[11-6]MPI on Exascale Systems: Current Trends and Opportunities
Date:2013-11-01
Title:MPI on Exascale Systems: Current Trends and Opportunities
Speaker:Dr. Pavan Balaji
Time:10:00-12:00, Wednesday, November 6th, 2013
Venue: Lecture Room, 4rd Floor, Building #5,
Profile:Dr. Pavan Balaji holds appointments as a Computer Scientist at the Argonne National Laboratory, as an Institute Fellow of the Northwestern-Argonne Institute of Science and Engineering at Northwestern University, and as a Research Fellow of the Computation Institute at the University of Chicago. He leads the Programming Models and Runtime Systems group at Argonne.

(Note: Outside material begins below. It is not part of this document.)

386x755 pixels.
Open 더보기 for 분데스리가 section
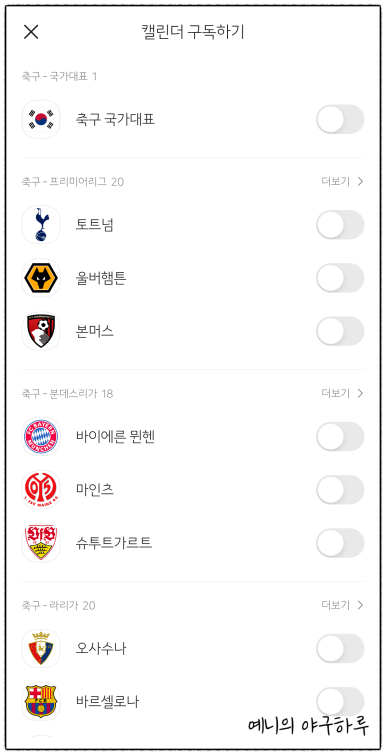pyautogui.click(x=343, y=393)
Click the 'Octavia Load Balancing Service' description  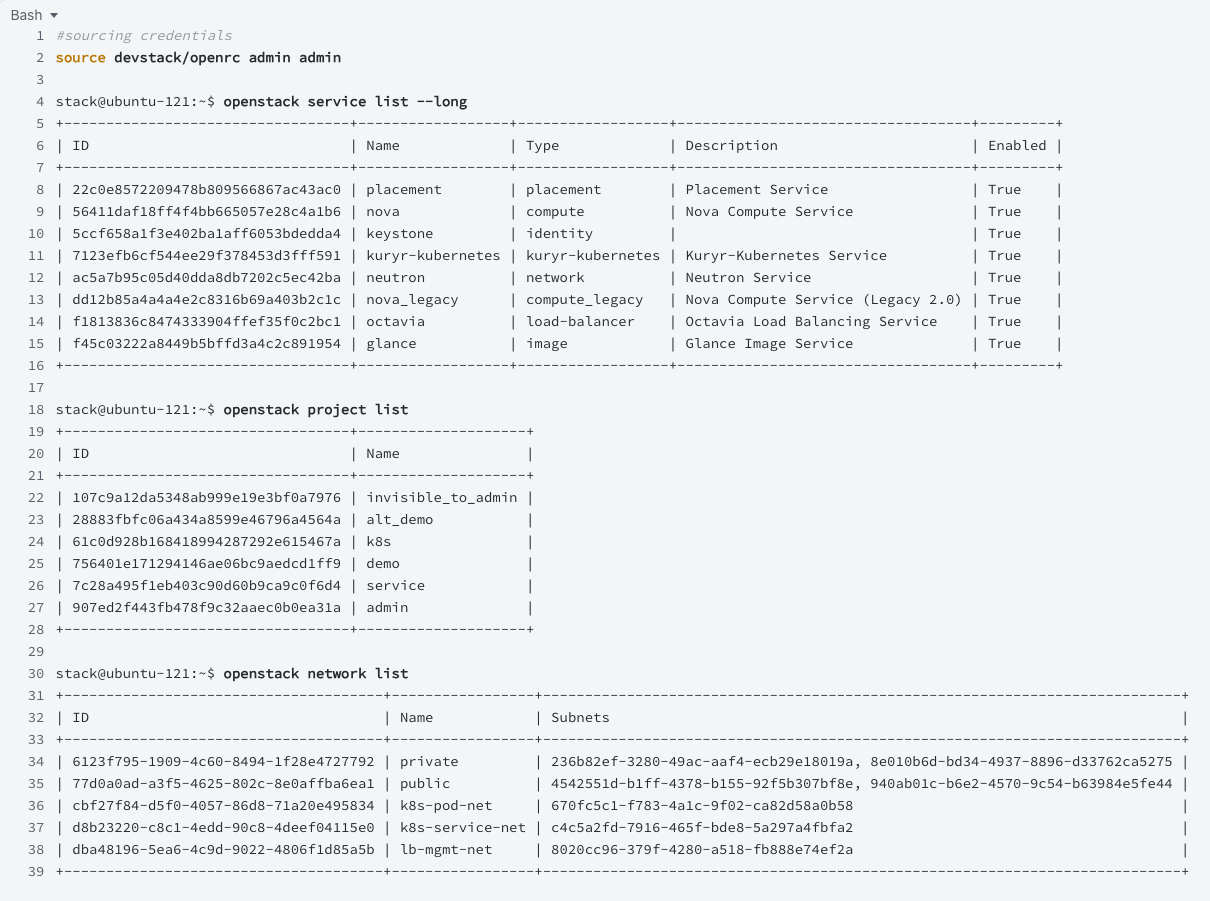(811, 322)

His research interests include parallel programming models and runtime systems for communication and I/O, modern system architecture(multi-core, accelerators, complex memory subsystems, high-speed networks), and cloud computing systems. He has nearly 100 publications in these areas and has delivered nearly 120 talks and tutorials at various conferences and research institutes.

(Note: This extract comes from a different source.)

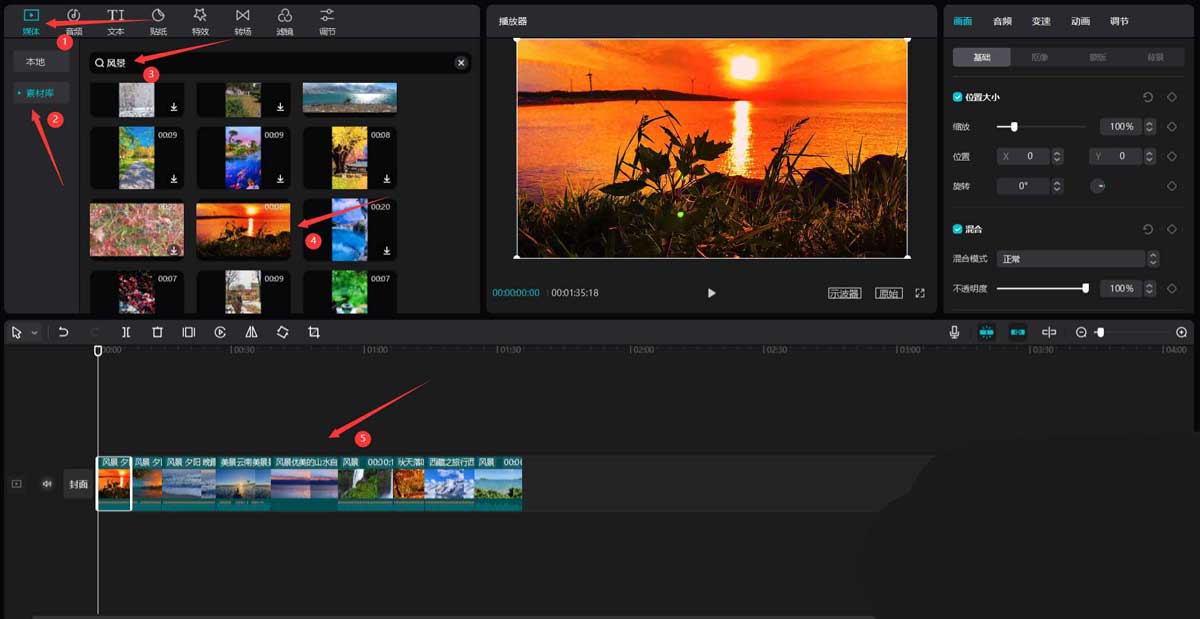
Task: Open the 动画 animation tab
Action: [x=1080, y=21]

Abstract:Message Passing Interface (MPI) is the most widely used parallel programming model today. However, as we think about Exascale systems that are expected to arrive in the next decade, the fundamental architectural changes that are upcoming need us to rethink how we use parallel computers and in turn parallel programming models. Is MPI still the right programming model for exascale systems? What modifications do we need to make in the MPI standard and/or implementations to be suitable for such architectures? In this talk, I will discuss some of the major expected changes in Exascale systems and the various efforts in my group to address these challenges, both in terms of new capabilities in MPI as well as optimizations to MPI implementations.